この手の会話も板についてきたな…等と思っていると、簪とラウラが互いの胸を見た後にセシリアの胸を見る。

この二人は、言っては何だがお子様体系なところがある。

まぁ、簪は普通より無いくらいなだけだが、ラウラは…なぁ…。

 

「うん、敵だ」

「あぁ、敵だな」

「いや、そこだけで敵性判定をくだすと言うのは如何なものかと思うのだが…」

「わ、わたくしよりも大きい方がいるではありませんか!」

 

セシリアは途端に気恥ずかしくなってしまったのか、顏を真っ赤にして腕で胸を隠す様に身を捩る。

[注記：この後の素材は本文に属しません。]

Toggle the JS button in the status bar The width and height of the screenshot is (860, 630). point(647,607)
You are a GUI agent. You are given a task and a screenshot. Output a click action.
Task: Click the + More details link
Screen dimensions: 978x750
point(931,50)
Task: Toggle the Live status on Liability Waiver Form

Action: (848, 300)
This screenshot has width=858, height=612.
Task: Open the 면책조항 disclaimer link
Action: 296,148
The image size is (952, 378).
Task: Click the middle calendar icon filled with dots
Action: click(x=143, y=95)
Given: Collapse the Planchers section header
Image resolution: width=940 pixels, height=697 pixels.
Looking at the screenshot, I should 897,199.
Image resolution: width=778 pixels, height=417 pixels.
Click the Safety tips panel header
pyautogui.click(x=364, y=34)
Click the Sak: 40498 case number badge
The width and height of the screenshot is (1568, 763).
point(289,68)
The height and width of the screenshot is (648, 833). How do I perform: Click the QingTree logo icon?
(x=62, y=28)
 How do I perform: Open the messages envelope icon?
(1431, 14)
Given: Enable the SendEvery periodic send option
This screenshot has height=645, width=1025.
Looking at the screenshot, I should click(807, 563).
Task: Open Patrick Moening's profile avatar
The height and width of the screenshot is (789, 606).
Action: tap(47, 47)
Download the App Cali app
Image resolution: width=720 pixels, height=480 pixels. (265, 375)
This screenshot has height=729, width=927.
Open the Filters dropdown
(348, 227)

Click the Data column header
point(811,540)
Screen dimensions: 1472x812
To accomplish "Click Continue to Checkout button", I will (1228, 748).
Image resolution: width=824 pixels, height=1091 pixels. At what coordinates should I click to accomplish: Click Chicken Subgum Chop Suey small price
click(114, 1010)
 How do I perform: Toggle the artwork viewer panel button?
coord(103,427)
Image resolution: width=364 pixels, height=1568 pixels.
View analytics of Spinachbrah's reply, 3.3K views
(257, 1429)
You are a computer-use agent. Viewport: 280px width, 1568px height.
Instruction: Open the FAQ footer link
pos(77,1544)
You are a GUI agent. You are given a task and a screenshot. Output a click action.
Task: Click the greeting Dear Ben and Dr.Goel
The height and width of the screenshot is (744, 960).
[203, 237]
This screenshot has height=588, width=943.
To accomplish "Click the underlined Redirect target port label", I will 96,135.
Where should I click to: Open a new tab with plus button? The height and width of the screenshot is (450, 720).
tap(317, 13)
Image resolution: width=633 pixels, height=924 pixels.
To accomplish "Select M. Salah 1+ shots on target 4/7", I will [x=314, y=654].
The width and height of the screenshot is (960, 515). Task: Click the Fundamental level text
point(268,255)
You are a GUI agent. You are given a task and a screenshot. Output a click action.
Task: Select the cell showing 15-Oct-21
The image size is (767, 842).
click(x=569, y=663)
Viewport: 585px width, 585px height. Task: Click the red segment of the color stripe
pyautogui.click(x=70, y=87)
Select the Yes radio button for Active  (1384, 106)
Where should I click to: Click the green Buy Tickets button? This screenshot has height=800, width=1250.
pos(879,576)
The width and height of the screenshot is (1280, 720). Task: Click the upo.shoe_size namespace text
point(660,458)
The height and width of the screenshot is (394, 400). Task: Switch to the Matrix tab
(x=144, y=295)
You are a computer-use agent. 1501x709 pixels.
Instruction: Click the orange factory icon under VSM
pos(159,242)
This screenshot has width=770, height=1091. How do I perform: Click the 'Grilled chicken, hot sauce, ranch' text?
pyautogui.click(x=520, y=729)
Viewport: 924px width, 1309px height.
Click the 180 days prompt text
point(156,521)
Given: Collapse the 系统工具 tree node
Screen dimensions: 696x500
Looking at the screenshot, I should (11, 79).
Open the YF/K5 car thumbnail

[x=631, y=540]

簪とラウラはそれでもセシリアを見つめて、両手を握ったり開いたりしている。

俺は簪とラウラの頭に軽くチョップを叩き落として諌める。

まったく…あって困るような物でも無いんだろうが、無くても困るような物でも無かろうに。

 

「楯無じみた事を二人そろってするんじゃぁない」

「だって…いつも思うけど、羨ましいもん」

「そうだな…楯無にしろセシリアにしろあれ程の物を見せつけられると、自信が無くなる」

「…のほほんはもっと凄いぞ?」

 

ボソリと言わんでも良い一言を呟くと、三人から一斉に殺気が放たれる。

…思ったことが口から出るとは…不覚以外の何物でもないな。

セシリアと簪、ラウラは黒い笑みを浮かべて此方に顏を向けてくる。

 

「いや、よく抱き付いてくるものだから、背中から感じる感触からだな…?」

 

背中に嫌な汗が流れるような感覚を味わいつつ、俺は弁明しようと口を開く。

決して裸を見た訳では…いや、訂正しよう。

そう言えばあの時感情を押し殺していたのでよく覚えていなかったが、身体測定の時に…見てるし測っているな…スリーサイズを。

いや、それでも俺は悪くない…強いて言えばお金のない学園が悪いのだ!

 

「…狼牙さん、今宵は寝れるとは思わない事です」

「そうだね…いい加減、本音にも言い聞かせておかないと」

「狼牙、口は災いの元と言うだろう?」

 

身から出た錆…と言った所か。

いやはや、女性と言うのは時として恐ろしい…それが身近な愛する女性であるならば尚更に。

ラウラなんぞ、俺を名前呼びしているくらいだ…。

 

「いや、その…うむ…」

「まったく、狼牙さんは押しに弱いのですから、もう少し気をですね?」

「はい…」

 

俺はガックリと肩を落としてセシリア達の説教に耳を傾け続ける。

何とも釈然としない思いがするが、それでも甘んじて受けなくてはなるまい。

少しばかり気を引き締めんとな…こうして囲まれていると気が緩むのはどうしようもないのだが。

 

「狼牙、聞いてる?」

「うむ、今後スキンシップを控えよ…そう言うのだろう?」

「わたくし達だけにしてくれれば良いのです」

「父様は、優しい所が美徳だがな…悪徳でもある事を理解してくれると嬉しい」

 

ただまぁ、のほほんは話を聞かずに俺をタクシー代わりにするのだろうが…。

俺は何とも言えない顔になりつつ、内心頭を抱えてしまうのだった。